Bayesian Approach for Determining Microlens System Properties with High-Angular-Resolution Follow-up Imaging

TL;DR

This paper develops a Bayesian analysis method to determine properties of microlensing systems using high-resolution follow-up imaging, addressing uncertainties in excess flux attribution and improving lens mass estimates.

Contribution

The paper introduces a Bayesian approach for analyzing microlensing events with excess flux, incorporating prior distributions and applying it to multiple planetary events with high-resolution data.

Findings

Lens mass estimates are more uncertain for small Einstein radii events.

Predictions align with recent Keck and HST observations for some events.

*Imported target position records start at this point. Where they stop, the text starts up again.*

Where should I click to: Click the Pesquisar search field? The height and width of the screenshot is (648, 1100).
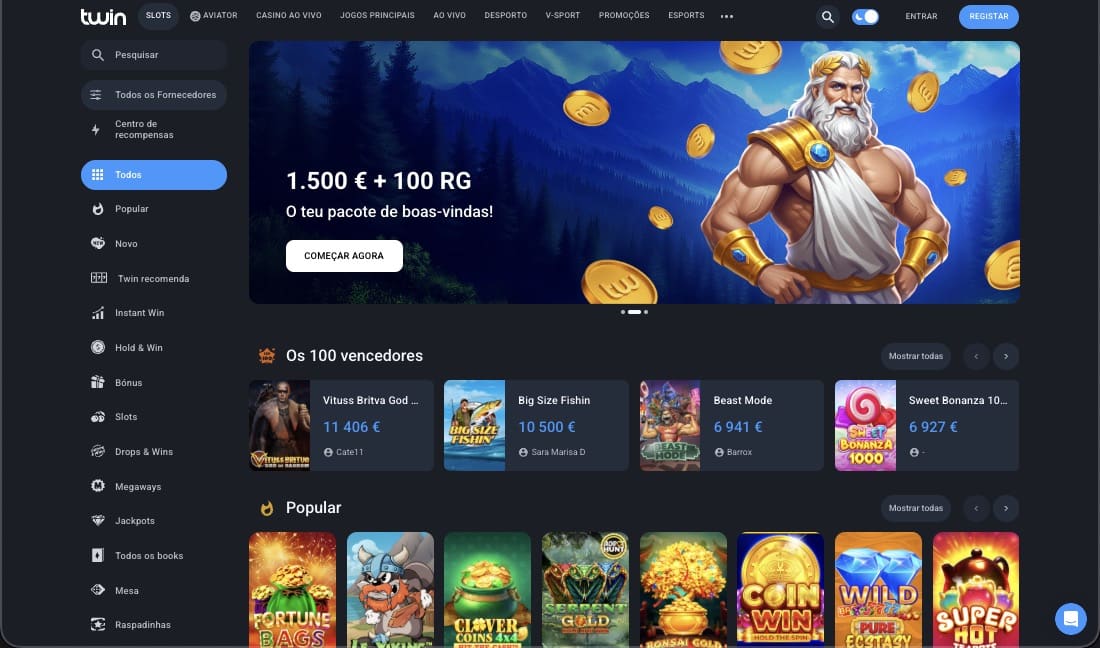click(x=154, y=55)
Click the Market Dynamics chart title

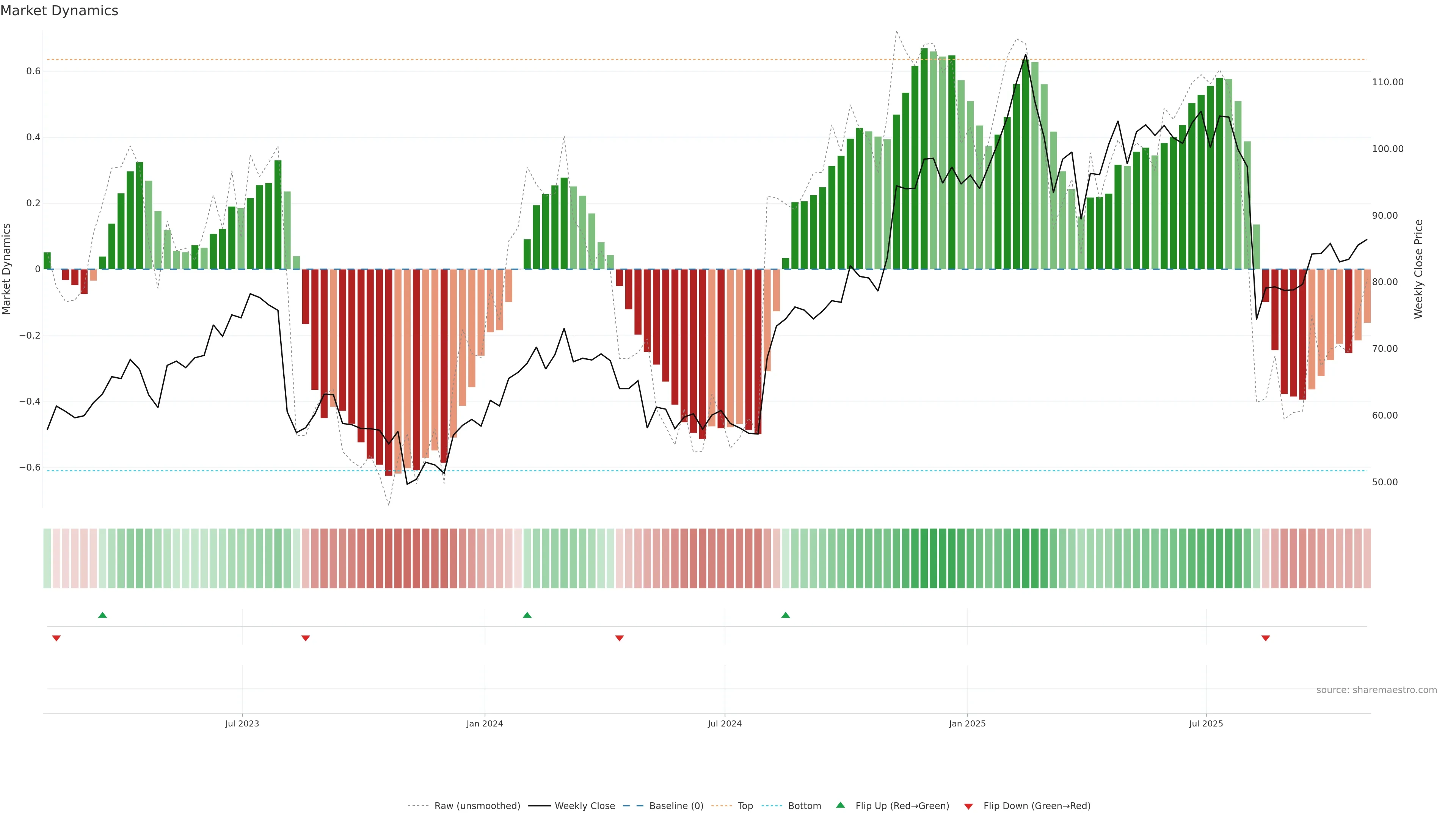tap(60, 11)
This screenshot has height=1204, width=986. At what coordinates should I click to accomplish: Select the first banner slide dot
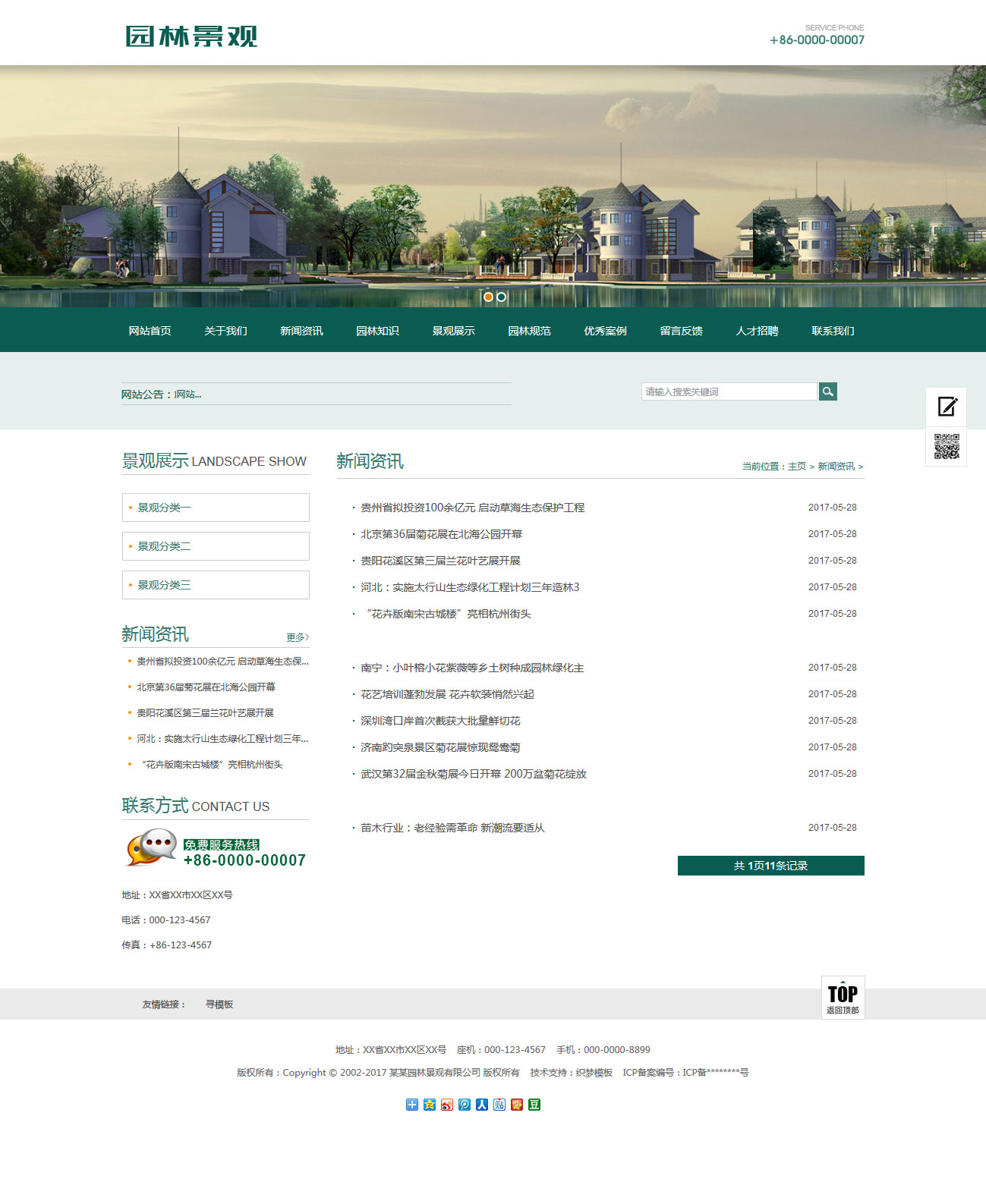pos(488,297)
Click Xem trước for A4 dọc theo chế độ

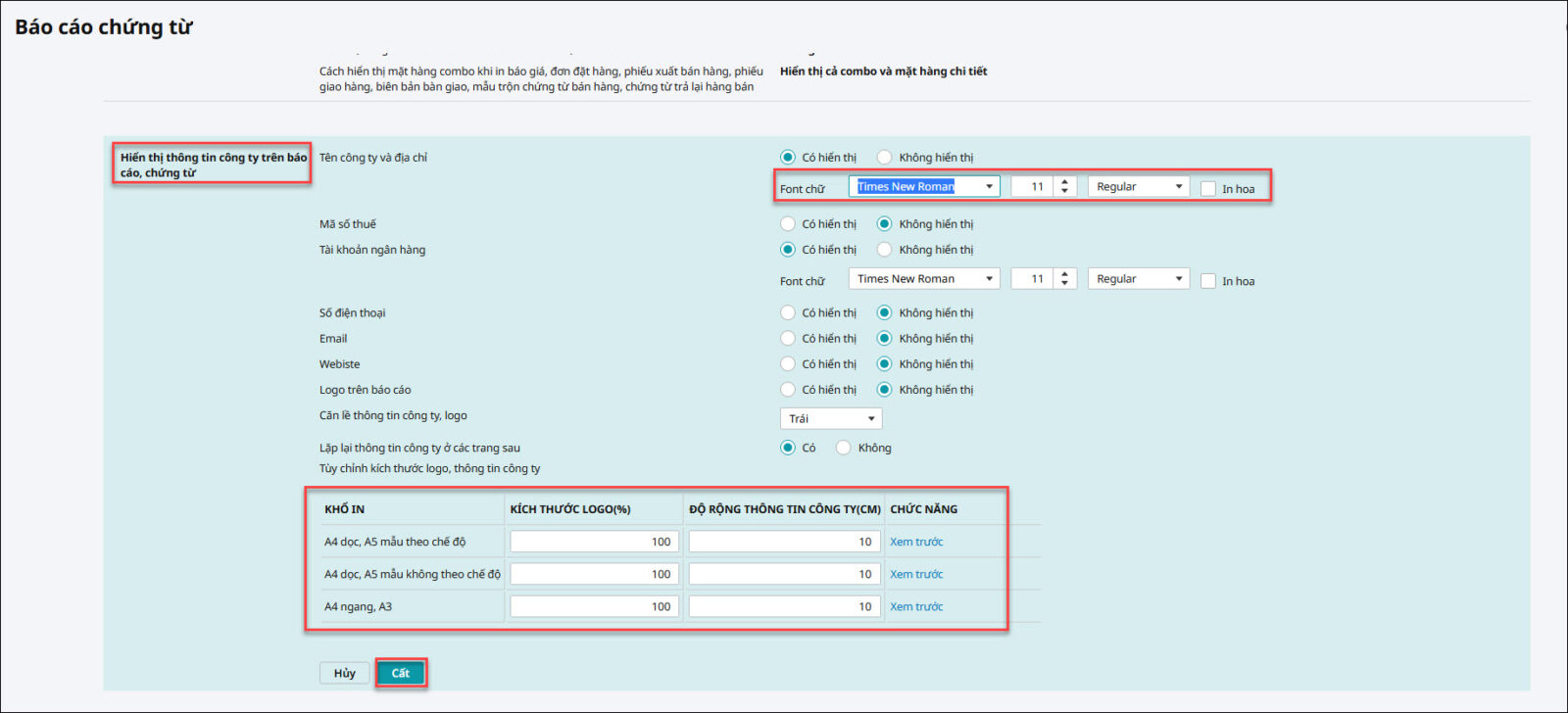point(916,542)
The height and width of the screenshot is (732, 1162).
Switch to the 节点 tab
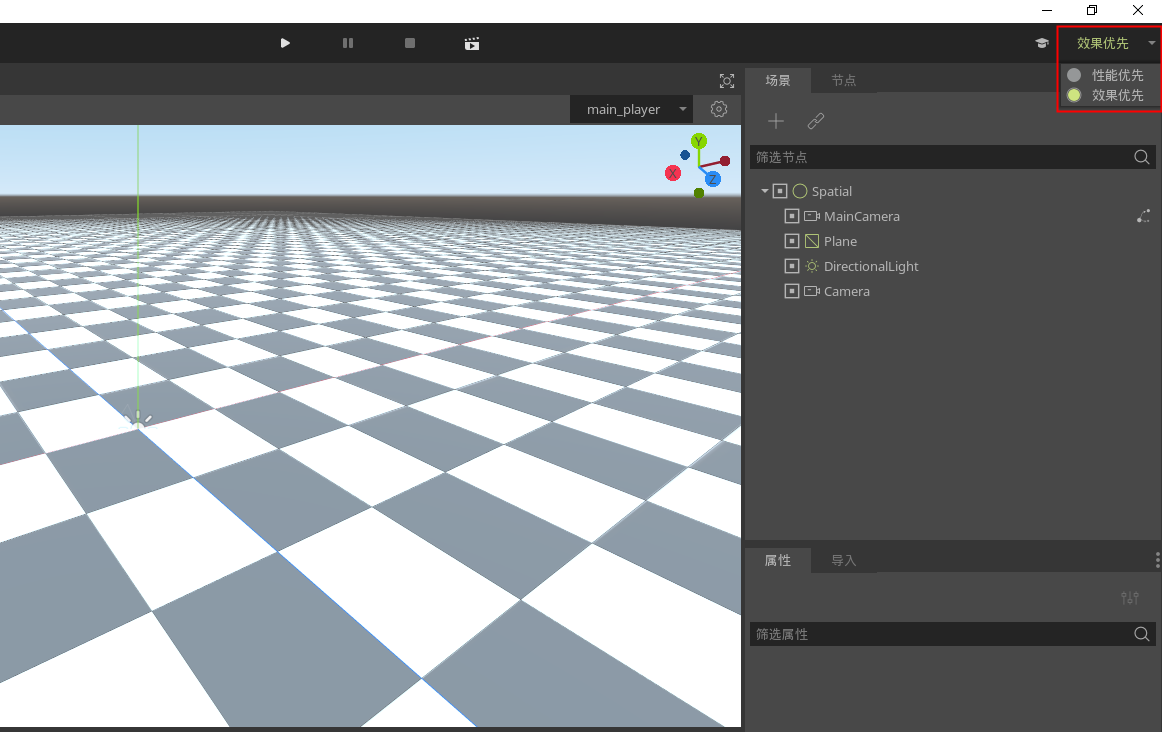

Identifying the lens star via proper motion is crucial for accurate characterization.

Abstract

We present the details of the Bayesian analysis on the planetary microlensing event MOA-2016-BLG-227, whose excess flux is likely due to a source/lens companion or an unrelated ambient star, as well as of the assumed prior distributions. Furthermore, we apply this method to four reported planetary events, MOA-2008-BLG-310, MOA-2011-BLG-293, OGLE-2012-BLG-0527, and OGLE-2012-BLG-0950, where adaptive optics observations have detected excess flux at the source star positions. For events with small angular Einstein radii, our lens mass estimates are more uncertain than those of previous analyses who assumed that the excess was due to the lens. Our predictions for MOA-2008-BLG-310 and OGLE-2012-BLG-0950 are consistent with recent results on these events obtained via Keck and Hubble Space Telescope observations when the source star is resolvable from the lens star. For events with small angular Einstein radii, we find that it is generally difficult to conclude whether the excess flux comes from the host star. Therefore, it is necessary to identify the lens star by measuring its proper motion relative to the source star to determine whether the excess flux comes from the lens star. Even without such measurements, our method can be used to statistically test the dependence of the planet-hosting probability on the stellar mass.